Ne kadar güzel! Erkek sabah evden dışarı çıkarken eşi; “Öğlen hangi yemeği isterisin.” diye sorduğunda şu cevabı verir: “Hangi yemeği senin canın isterse ben onu yerim.”
Hadis:
“Mümin eşinin iştahına göre yemek yer, münafık ise kendi iştahına göre yemek yer.”[1]
Her Müslüman evlendiğinde nikah akdini İslam kanunlarına uygun bir şekilde yerine getirir.
Müslüman bir erkek Müslüman bir hanımla evlendiğinde İslam’ın kanunlarına göre yaşamayı kabul etmiş sayılır. Ve onunla İslam kanunlarına uygun olarak geçineceğini doğal olarak kabul eder.
İslam’a göre kadın erkeğin yanında Allah’ın bir emanetidir. Dindar ve dürüst bir insan emanete nasıl davranırsa, o da öyle davranmalıdır.
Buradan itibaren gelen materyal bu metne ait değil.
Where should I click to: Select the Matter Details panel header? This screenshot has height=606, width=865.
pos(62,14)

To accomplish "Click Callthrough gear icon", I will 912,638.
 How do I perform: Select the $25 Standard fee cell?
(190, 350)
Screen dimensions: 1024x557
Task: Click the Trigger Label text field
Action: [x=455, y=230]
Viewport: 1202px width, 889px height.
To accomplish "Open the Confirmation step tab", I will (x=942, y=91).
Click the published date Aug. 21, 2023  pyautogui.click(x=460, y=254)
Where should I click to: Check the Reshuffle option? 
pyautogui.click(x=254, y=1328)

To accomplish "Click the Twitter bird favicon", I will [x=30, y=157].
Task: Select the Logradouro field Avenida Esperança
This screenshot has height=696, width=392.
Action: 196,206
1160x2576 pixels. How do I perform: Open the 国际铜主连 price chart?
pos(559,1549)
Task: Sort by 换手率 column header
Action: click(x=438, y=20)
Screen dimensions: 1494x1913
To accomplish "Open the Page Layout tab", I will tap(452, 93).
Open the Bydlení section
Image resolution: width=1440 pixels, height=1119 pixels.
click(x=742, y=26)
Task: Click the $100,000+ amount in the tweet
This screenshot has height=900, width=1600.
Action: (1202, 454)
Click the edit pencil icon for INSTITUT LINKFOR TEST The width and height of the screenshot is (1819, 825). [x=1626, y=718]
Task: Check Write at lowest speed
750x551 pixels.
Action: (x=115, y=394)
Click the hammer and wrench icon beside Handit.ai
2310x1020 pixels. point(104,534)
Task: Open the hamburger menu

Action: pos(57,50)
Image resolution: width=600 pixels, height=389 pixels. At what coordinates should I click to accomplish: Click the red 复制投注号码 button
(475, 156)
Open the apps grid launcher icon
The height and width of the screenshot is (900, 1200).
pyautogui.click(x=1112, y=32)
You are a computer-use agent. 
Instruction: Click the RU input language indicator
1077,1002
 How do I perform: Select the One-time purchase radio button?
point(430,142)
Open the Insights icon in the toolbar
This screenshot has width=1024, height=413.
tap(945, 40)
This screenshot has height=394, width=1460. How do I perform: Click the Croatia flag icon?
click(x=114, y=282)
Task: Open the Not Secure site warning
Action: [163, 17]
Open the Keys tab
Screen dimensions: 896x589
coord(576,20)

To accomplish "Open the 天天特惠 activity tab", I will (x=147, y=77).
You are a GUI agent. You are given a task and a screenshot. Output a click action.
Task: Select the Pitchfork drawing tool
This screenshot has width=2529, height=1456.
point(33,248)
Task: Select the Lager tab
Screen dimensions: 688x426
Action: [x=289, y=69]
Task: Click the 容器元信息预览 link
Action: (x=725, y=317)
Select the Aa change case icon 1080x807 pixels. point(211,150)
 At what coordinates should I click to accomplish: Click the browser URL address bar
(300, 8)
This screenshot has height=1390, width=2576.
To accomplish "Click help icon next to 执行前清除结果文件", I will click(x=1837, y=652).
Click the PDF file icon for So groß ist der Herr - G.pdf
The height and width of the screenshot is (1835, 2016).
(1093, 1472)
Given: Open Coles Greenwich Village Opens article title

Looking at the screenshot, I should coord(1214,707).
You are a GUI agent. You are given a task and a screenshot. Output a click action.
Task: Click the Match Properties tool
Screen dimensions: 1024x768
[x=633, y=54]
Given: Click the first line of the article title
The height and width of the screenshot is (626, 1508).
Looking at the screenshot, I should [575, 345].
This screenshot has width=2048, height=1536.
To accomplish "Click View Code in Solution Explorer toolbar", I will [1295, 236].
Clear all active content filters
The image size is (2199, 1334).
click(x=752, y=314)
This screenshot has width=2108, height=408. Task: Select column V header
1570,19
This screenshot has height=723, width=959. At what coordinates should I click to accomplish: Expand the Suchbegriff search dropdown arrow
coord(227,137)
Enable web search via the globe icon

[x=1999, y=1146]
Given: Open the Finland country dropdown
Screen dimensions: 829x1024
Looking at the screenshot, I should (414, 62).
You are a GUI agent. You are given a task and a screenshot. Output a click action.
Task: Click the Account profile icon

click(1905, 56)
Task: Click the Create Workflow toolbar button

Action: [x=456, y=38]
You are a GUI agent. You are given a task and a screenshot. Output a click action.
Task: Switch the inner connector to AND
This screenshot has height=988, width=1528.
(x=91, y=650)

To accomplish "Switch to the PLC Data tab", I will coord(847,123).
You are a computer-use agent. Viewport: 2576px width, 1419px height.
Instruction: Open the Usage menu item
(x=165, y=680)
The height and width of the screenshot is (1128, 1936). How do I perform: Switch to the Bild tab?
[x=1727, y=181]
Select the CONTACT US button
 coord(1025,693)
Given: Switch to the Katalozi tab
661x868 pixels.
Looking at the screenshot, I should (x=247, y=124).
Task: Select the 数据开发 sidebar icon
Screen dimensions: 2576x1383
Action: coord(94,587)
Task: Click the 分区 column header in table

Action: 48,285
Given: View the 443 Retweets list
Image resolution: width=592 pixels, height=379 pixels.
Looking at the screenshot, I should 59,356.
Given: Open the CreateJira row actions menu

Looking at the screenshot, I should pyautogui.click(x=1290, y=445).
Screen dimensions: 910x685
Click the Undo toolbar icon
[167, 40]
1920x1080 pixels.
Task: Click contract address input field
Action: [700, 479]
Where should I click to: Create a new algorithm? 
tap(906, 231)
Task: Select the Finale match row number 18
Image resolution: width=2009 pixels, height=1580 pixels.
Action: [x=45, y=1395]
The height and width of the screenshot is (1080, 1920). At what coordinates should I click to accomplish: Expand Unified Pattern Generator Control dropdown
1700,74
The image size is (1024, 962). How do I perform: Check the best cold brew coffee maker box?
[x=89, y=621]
Hele bir de kadının güç itibarıyla daha zayıf ve zarif olduğu göz önünde bulundurulursa onun isteklerinin dikkate alınması ve ona önem verilmesi daha başka bir önem taşır.
Sonuçta kendi istediği yemekleri zorla hanımına yediren erkek Müslüman olduğundan dolayı davranışı, inanç ve niyetiyle farklı olduğu için bir çeşit nifaka düşmüş sayılır. Çünkü Müslümanın özü, sözü ve ameli İslam’a uygun olmalıdır. Ve bu ahlaki konularda inanç ve amellerle ilgili hüküm ve tavsiyelerin tamamına riayet edilmesi gerekir. Eğer davranışı daha farklı olursa şöyle demiş sayılır: “Ben bu konuda Müslüman değilim ve İslam’ın bu konudaki emrini kabul etmiyorum.” Hadiste geçen münafık da bu anlamdadır. İstilahi anlamdaki; batında kafir, zahirde Müslüman olan insan anlamında değildir.